The cardiopulmonary bypass and aortic cross-clamping time were reported to be longer in less invasive cardiac surgery.2,7,17,18 However, Mihaljevic et al reported significantly shorter aortic cross-clamping and cardiopulmonary bypass times in patients undergoing partial sternotomy.3 The mean operation time in our study was 4.4 hours. The mean cardiopulmonary and aortic cross-clamping times were 148 and 101 minutes, respectively (Table 3). No comparison with patients undergoing conventional full sternotomy was made in this study.
There was one patient (3%) who underwent conversion from lower partial to full sternotomy due to inadequate exposure for mitral valve replacement (Table 4). Tabata et al reported that 24 of 907 patients required conversion from upper partial sternotomy because of bleeding, ventricular dysfunction, refractory ventricular arrhythmia, poor exposure, and other causes. Eight (33%) of these 24 patients died perioperatively. Twenty-one of 528 patients required conversion from lower partial sternotomy; none died postoperatively. The authors concluded that conversion from upper sternotomy was associated with serious morbidity and mortality.19
Bonacchi et al reported that partial sternotomy for aortic valve replacement reduced postoperative drainage, required less blood transfusion, shortened hospital stay, and provided a better cosmetic result.20 They also showed earlier extubation and better recovery of respiratory function in patients receiving partial sternotomy. Compared to patients receiving lateral thoracotomy, less pain was reported in patients undergoing partial sternotomy.21,22 The incidence of deep sternal wound infection was reported to be very low or zero in less invasive cardiac surgery.23,24 There was no deep wound infection in our patients. Less invasive cardiac surgery has been reported to reduce bleeding and blood transfusion.2,23–25 Six patients in our study (18%) did not receive blood transfusion during surgery. The mean blood loss was 688 mL, and the mean blood transfusion was 736 mL (Table 3). There was no groin wound complication in patients receiving peripheral cannulation (Table 3).
There are several limitations in our study. The patient number was limited, and this was a retrospective observation in one single hospital. We did not compare the effects and costs with conventional approach, because a variety of different cardiac procedures are included in this report. Long-term functional status and survival follow-up are necessary in any future study.

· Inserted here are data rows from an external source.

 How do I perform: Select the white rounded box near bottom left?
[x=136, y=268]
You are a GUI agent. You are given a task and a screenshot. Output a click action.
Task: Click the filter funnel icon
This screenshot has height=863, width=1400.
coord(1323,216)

In conclusion, partial sternotomy is a safe alternative to full sternotomy for cardiac surgeries. It provides adequate and familiar exposure for a variety of cardiac surgeries. Conventional cardiopulmonary bypass and myocardial protection can be used. Less invasive cardiac surgery via partial sternotomy does not need long-shafted instruments or a knot-pushing device. Endoscopic or robotic assistance is not required, a shorter learning period can be expected, and additional cost for specific instruments or devices might not be necessary.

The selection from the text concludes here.